Objective: Copy the listing from the line containing "You are a GUI" through the end of the listing, both ends included and requests kept, and add -117 to every coordinate in the answers. Leave the pictures out.

## Begin Supplied material

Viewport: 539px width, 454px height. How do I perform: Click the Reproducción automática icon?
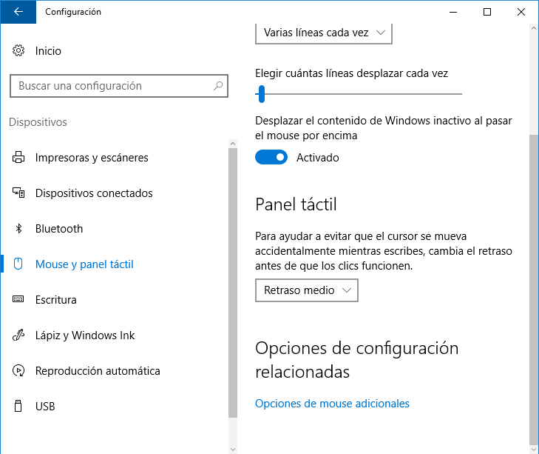coord(18,371)
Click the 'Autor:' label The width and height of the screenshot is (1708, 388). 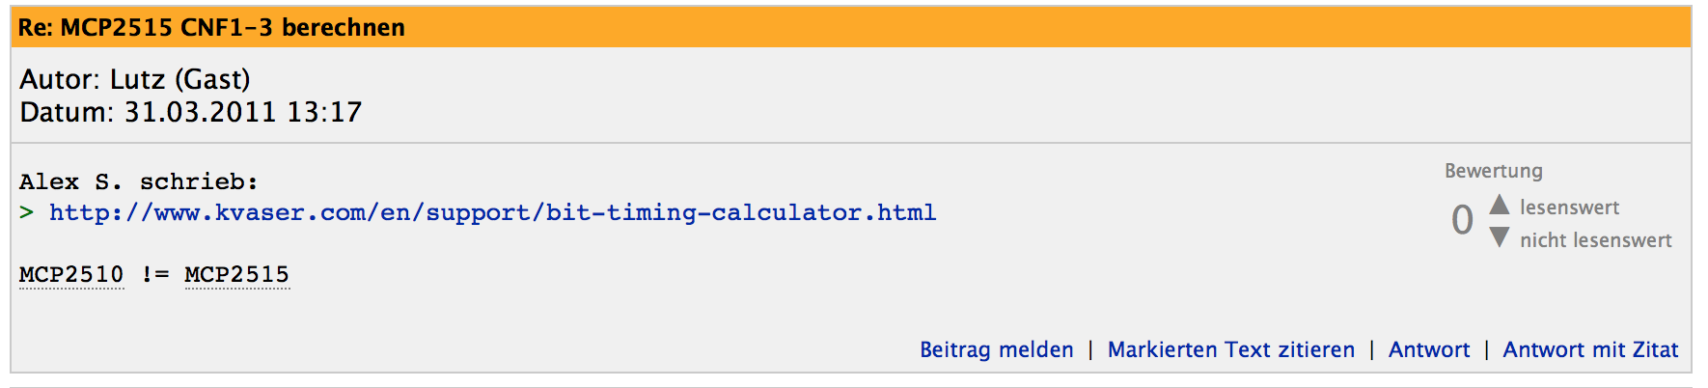(x=61, y=79)
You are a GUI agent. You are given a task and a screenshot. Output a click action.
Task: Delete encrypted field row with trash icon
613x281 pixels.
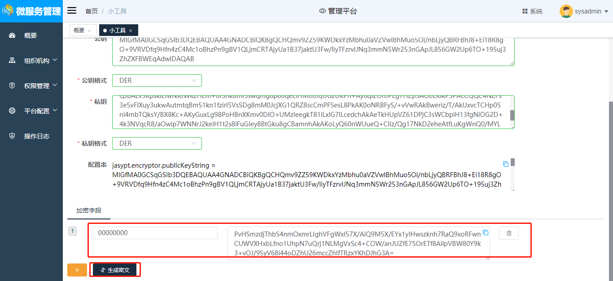509,233
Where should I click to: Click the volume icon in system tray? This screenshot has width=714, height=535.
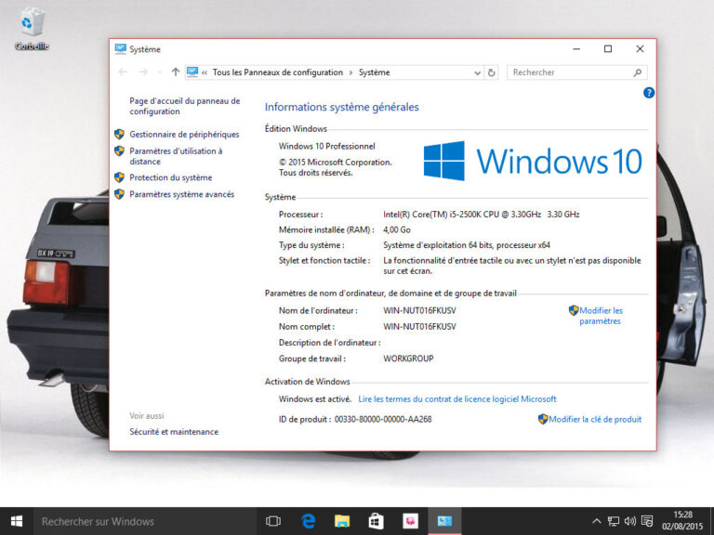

## End Supplied material

Reply to the exercise:
You are a GUI agent. You are given a task and a screenshot. Output a click action.
Task: Delete encrypted field row with trash icon
613x281 pixels.
392,116
Where should I click to: Click the volume icon in system tray? This screenshot has width=714, height=535.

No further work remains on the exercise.